On pourrait, ici, user de la métaphore épidémique : dix mois après le début de la grève des services d’urgences la crise et les colères ont gagné l’ensemble de la sphère hospitalière publique française. Pour calmer la tension, le gouvernement a promis des « primes » saupoudrées, une « rallonge budgétaire » et une reprise massive d’une « dette » dont nul ne connaît plus ni le montant ni les resposables
L’AFP : « En pleine vague de démissions, la ministre de la santé, Agnès Buzyn, a annoncé mercredi 5 février qu’elle recevrait leurs représentants ‘’mi-mars’’ après le versement de nouvelles primes, pour ‘’ voir s’il y a d’autres mesures nécessaires ». » On peut voir là une réponse du pouvoir exécutif difficilement supportable par les soignants hospitaliers. Et le risque, pour la ministre, de perdre sa légitimité aux uex des grévistes. Ainsi les médecins de Seine-Saint-Denis, réclament désormais d’être reçus par le Premier ministre (en lice pour les campagnes municipales au Havre) ou, mieux, par le chef de l’Etat qui, jadis, à dit tout le bien qu’il pensait du présent et de l’avenir de l’hôpital public français.

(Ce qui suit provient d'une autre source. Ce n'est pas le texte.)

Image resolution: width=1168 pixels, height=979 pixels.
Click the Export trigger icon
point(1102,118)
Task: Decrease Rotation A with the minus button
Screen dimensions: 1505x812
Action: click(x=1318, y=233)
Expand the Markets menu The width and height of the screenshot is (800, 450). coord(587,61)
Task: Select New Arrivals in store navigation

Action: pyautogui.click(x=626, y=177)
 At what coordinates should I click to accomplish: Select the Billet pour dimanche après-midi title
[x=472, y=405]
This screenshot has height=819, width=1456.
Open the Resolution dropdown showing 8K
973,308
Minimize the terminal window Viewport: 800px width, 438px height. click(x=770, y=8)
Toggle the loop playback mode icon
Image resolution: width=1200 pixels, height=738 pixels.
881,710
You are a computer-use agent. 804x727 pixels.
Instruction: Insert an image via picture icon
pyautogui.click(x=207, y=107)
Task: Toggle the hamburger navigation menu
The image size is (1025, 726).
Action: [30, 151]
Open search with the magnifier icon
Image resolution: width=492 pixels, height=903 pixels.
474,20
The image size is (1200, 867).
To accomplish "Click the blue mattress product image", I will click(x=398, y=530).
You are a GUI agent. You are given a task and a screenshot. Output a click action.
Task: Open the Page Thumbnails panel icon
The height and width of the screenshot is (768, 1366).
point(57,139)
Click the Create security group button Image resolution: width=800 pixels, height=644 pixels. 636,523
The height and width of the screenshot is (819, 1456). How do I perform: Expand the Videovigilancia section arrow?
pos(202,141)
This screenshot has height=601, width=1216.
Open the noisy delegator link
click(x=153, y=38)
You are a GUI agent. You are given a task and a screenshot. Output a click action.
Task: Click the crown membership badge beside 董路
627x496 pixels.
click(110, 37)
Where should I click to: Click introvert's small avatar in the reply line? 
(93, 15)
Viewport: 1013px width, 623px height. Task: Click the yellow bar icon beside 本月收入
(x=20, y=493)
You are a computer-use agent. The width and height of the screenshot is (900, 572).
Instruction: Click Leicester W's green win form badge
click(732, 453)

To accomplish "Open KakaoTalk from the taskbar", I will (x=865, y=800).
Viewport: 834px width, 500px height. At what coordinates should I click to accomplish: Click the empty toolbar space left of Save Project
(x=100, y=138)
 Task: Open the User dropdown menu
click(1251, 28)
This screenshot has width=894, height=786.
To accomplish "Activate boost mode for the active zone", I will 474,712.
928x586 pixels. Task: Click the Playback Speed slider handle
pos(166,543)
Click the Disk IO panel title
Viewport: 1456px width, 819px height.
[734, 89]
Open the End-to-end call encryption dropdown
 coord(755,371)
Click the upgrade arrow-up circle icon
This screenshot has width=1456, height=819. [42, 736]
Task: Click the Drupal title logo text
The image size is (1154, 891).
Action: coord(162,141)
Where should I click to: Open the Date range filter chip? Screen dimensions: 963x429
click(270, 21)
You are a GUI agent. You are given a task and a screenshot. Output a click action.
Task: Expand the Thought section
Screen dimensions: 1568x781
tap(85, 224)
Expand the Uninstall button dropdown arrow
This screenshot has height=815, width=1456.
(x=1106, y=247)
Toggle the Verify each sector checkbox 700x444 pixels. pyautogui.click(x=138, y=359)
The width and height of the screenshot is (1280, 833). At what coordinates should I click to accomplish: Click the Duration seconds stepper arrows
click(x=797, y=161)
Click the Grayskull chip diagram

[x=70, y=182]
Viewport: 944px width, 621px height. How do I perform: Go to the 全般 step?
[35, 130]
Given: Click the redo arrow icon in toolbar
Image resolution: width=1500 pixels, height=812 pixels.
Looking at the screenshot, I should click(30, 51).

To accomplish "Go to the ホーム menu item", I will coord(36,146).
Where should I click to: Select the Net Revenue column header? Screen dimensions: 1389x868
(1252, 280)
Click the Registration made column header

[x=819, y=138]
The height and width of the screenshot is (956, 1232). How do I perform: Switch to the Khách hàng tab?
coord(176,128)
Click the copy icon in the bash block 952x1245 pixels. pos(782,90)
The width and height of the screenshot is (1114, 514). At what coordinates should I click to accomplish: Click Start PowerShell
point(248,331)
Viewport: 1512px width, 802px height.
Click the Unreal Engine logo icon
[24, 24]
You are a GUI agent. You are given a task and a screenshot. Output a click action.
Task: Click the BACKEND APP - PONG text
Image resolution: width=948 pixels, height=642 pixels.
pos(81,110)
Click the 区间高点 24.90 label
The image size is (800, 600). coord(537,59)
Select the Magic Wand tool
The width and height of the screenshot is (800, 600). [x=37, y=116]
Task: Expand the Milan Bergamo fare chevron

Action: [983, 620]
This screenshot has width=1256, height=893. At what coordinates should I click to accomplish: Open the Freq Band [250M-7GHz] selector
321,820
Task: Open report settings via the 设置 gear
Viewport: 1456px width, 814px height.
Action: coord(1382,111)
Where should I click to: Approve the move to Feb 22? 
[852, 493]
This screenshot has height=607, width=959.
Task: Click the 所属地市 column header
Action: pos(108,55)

Souvenons-nous, c’était dans la soirée du 31 décembre 2019 :
« Nous entamerons la revalorisation et la transformation des carrières des enseignants, des professeurs, des soignants. Nous mènerons une politique ambitieuse pour l’hôpital auquel je tiens tant et pour une médecine plus humaine centrée sur le patient. »
Le même jour Pékin annonçait à l’OMS l’existence, sur son sol, d’une bouffée épidémique d’origine virale et de pronostic inconnu.